European altimetry-derived tide model for improved tide and water level forecasting along the Dutch Continental Shelf

With the continued rise in global mean sea level, accurate operational predictions of tidal height and total water levels have become crucial for early warning of potential extreme events in the coastal region. Ocean tides play an important role in extreme sea level events, with high oceanic tides increasing the likelihood of coastal flooding. The Dutch Continental Shelf Model in Flexible Mesh (DCSM-FM) is developed at Deltares to operationally estimate the total water levels to help trigger early warning systems to combat these extreme events along the Dutch coastline.
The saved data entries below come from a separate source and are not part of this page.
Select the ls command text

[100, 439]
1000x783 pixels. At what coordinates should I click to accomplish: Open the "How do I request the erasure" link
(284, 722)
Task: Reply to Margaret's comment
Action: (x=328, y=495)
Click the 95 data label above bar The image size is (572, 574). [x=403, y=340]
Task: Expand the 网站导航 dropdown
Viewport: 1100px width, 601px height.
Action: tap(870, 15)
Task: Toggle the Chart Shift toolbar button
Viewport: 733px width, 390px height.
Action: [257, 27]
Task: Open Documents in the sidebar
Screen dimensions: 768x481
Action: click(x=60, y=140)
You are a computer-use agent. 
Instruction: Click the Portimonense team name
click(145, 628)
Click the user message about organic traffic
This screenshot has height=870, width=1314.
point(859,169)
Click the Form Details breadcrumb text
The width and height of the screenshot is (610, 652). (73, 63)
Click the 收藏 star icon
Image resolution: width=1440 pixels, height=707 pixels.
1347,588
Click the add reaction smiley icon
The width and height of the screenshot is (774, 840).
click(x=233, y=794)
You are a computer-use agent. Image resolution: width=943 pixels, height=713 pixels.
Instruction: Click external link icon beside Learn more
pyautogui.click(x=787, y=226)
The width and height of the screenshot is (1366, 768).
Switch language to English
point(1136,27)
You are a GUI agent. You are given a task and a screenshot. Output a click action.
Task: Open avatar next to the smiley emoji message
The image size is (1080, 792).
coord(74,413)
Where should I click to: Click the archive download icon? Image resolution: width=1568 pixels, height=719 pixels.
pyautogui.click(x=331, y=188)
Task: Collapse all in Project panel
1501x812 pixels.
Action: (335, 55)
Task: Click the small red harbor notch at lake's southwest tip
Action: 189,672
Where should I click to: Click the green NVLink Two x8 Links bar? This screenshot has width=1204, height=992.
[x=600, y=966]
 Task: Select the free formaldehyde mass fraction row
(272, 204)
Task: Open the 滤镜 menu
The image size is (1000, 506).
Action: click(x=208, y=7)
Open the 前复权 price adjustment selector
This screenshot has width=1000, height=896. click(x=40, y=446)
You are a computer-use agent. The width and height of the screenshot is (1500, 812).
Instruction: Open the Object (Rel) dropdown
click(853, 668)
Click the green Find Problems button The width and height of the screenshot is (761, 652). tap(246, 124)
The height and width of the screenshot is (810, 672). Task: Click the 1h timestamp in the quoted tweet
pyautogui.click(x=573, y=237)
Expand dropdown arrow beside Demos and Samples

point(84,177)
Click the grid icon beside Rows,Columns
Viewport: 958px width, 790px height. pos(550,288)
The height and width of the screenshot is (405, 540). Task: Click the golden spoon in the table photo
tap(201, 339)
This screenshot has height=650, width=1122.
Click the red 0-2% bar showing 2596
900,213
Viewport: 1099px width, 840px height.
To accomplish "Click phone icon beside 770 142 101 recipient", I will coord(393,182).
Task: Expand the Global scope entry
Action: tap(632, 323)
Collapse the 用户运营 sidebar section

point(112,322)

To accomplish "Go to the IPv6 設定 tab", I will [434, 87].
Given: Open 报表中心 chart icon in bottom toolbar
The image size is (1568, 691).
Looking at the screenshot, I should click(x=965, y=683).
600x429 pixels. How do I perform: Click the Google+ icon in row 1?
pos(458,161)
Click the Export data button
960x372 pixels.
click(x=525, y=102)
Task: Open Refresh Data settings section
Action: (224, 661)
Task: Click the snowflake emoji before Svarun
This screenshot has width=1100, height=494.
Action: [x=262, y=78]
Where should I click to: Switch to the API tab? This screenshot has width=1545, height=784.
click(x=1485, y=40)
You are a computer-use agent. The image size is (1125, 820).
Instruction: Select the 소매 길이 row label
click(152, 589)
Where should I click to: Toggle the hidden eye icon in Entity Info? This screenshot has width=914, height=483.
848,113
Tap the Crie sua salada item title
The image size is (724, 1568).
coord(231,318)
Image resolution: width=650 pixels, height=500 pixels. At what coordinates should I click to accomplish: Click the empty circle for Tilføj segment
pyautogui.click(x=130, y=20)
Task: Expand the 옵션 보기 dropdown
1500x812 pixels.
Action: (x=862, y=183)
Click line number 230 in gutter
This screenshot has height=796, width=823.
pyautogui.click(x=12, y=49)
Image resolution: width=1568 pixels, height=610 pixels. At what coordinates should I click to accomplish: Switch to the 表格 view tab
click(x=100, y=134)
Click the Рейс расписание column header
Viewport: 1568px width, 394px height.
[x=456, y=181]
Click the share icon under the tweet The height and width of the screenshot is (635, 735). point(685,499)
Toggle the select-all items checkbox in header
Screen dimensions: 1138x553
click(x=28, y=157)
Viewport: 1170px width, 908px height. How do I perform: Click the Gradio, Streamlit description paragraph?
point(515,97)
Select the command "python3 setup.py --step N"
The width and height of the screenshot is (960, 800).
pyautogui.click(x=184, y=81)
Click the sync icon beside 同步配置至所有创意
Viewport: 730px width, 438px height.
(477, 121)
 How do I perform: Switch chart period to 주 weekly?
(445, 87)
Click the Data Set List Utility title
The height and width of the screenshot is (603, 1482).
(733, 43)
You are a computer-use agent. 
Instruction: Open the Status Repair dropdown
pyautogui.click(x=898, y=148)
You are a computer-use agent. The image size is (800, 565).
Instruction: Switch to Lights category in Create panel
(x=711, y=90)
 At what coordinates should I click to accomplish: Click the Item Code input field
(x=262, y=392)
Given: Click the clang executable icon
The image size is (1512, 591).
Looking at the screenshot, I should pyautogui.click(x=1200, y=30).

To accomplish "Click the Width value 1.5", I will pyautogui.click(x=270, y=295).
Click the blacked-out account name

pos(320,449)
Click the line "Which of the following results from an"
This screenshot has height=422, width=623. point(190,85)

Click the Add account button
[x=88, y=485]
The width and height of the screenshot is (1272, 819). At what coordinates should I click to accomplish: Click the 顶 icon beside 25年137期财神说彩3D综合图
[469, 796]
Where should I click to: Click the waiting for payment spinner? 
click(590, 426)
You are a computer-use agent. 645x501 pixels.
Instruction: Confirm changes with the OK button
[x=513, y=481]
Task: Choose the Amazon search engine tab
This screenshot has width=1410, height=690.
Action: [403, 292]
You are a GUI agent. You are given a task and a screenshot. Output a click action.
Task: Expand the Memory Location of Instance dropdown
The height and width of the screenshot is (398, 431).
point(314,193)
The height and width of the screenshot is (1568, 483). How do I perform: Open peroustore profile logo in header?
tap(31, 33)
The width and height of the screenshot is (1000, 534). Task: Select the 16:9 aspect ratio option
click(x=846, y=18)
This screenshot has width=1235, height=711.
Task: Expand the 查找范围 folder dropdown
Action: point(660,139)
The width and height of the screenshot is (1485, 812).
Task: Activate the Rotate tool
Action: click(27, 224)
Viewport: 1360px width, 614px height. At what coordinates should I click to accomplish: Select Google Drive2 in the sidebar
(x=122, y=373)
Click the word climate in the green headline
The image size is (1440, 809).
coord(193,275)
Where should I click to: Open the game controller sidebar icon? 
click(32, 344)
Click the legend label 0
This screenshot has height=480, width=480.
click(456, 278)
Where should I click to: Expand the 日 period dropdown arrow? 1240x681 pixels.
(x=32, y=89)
At the boundaries of this model, a tidal forcing is applied from global ocean tide models to better incorporate the ocean tidal height estimations within the model.

In this study, a regional Empirical Ocean Tide model for the Northwest European Continental Sea (EOT-NECS) is developed with the aim to apply better tidal forcing along the boundary of the regional DCSM-FM. EOT-NECS is developed at DGFI-TUM by using thirty years of multi-mission along-track satellite altimetry to derive tidal constituents which are estimated both empirically and semi-empirically. Compared to the previous global iteration, EOT20, EOT-NECS showed a reduction in the root-square-sum error for the eight major tidal constituents of 0.525 cm compared to in-situ tide gauges.

Water levels of DCSM-FM are forced from a number of sources. At the open model boundaries, a combination of water levels from multiple global tide models, an estimation of the surge levels through an Inverse Barometer Correction based on the local atmospheric pressure, and the forcing of the density driven mean sea surface height from a global ocean recirculation model is used. A part of the water level signal is generated within the model domain. This is based on tidal potential within the model domain, meteorological forcing and baroclinic processes. In the 2D depth-averaged version of the model, the contribution of the latter is forced through a static water level field from the 3D version of the model, representing the Mean Dynamic Topography.

When applying constituents from EOT-NECS at the boundaries of DCSM-FM, an overall improvement of 0.42 cm was seen in the root-mean-square error of tidal height estimations made by DCSM-FM, with some regions exceeding a 1 cm improvement. The results demonstrate that there is a large importance in using the appropriate tide model(s) as boundary forcings and in this manuscript, the use of EOT-NECS has a clear positive impact on the total water level estimations made in the northwest European continental seas.